→ DATA PROVIDED:
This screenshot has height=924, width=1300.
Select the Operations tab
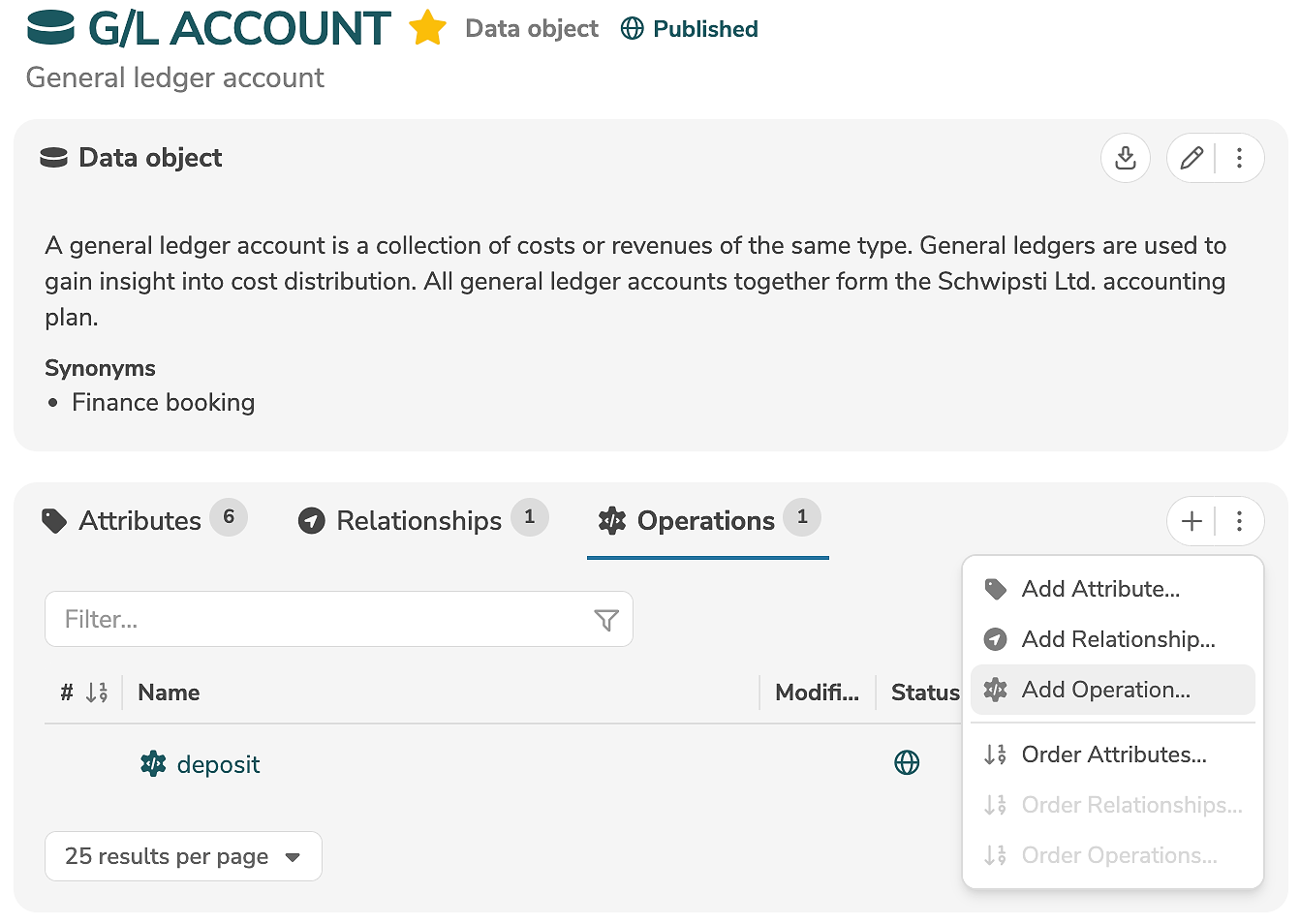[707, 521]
* * *
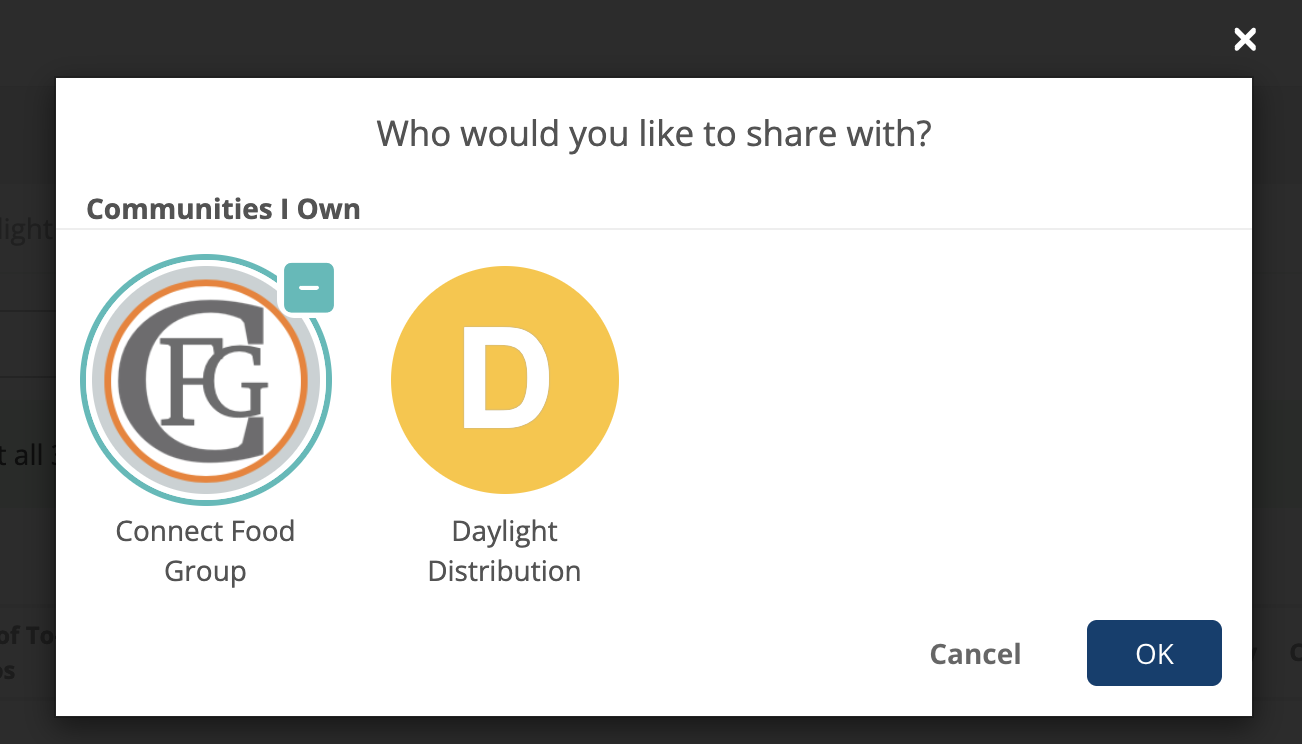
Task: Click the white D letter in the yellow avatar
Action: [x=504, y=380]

→ DESCRIPTION OF THE TASK: Determine how many lines of the data above contain the string "This", and state only that number.

→ TASK ANSWER: 1